Updated on June 13, 2021

Young people are using the Internet, chats, online games, and video calls more often than ever, while their dependence on technology has reached unprecedented levels. The Internet offers children valuable opportunities to learn and socialize, especially during the pandemic. However, children spending large amounts of time online also has a dark side, posing the risk of victimization and abuse. 

It is important to recognize the risks one can be exposed to online and know how to protect your kids from them. You can take steps to keep your children safe from online predators and inappropriate information.  

Social Media Safety

New social media sites are emerging every day, while old ones disappear. When ensuring your child’s online safety, you should focus on those that are here to stay, such as Facebook, Instagram, Twitter, and Snapchat. Ask your children for their passwords, so you know what they’re doing on social media. Then, you can check all of their accounts for suspicious activity. 

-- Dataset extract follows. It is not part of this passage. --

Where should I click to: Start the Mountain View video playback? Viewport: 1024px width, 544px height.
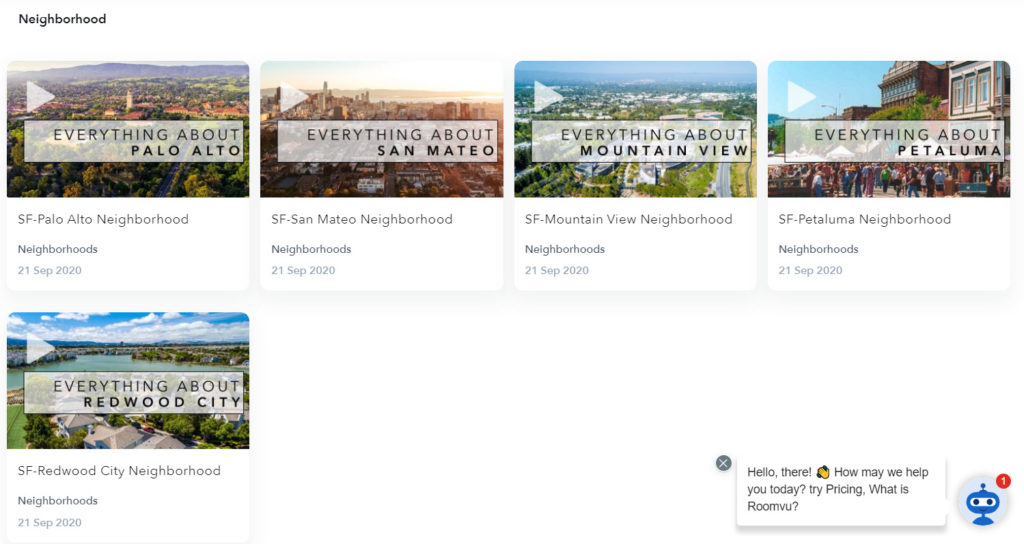(548, 96)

The hardest platform to monitor is Twitter because it doesn’t place any limitations on who can contact your child. Officially, the required age to use the platform is 13 years old to use the platform, but this rule is not enforced. Moreover, Twitter has many imitator and parody accounts with offensive images and language, which can be harmful to children. They might follow an account they believe to belong to their favorite singer or actor. Instead, it could be maintained by a potentially dangerous imposter.

You can mute specific hashtags, words, and phrases so your child never sees them as an effective protective measure. Likewise, you can set requests to follow these accounts to monitor them. To stay on top of this, however, great vigilance is needed. You will also need to know how to block users, too. This will prevent people from contacting your child and vice versa.   

Online Games and Chat Apps 

Online predators and scammers often target children through chat apps or online multiplayer games. They may also ask for or send some content of sexual nature, meaning that a child can be victimized while using the Internet at home. Parents and other care providers can help keep children and teens safe while they connect and interact with people online by having age-appropriate discussions with them. These include discussing the warning signs of online abuse and predatory activity, such as signs of grooming. 

What is Grooming? 

Grooming for abuse online is a process used by predators to test their victims’ boundaries while manipulating Internet users prior to committing an act of abuse. In this process, perpetrators can determine how far the victim’s boundaries can be pushed. Moreover, they work on gaining their trust with the goal to exploit it later. Predators in particular will manipulate their victims by making them believe that their unacceptable behavior is normal. 

Red Flags 

Signs of grooming include making sexual or suggestive comments, asking the child not to tell anyone about “their special relationship” and asking them about their experiences with sexual activity. Other signs include requesting contact only on certain apps, sending links to pornography or suggestive images or memes, or even asking the child if their parents are home. 

In addition, a predator is likely to ask the child to close the door when chatting or only wanting to chat at night or another specific time. In addition, other signs of grooming include emphasizing the child’s appearance and asking for more photos of them.

It is important to be wary of someone who makes conditions on your children’s relationship with them. For example, they might threaten to stop talking to the child unless they send them pictures or do something else for them. Another sign of grooming is gifting items in games or sending the child gifts online. 

If your child shares their unpleasant experience or interaction online with you, it is important to take them seriously. You can get in touch with law enforcement if you observe any highly unusual and unacceptable behavior taking place.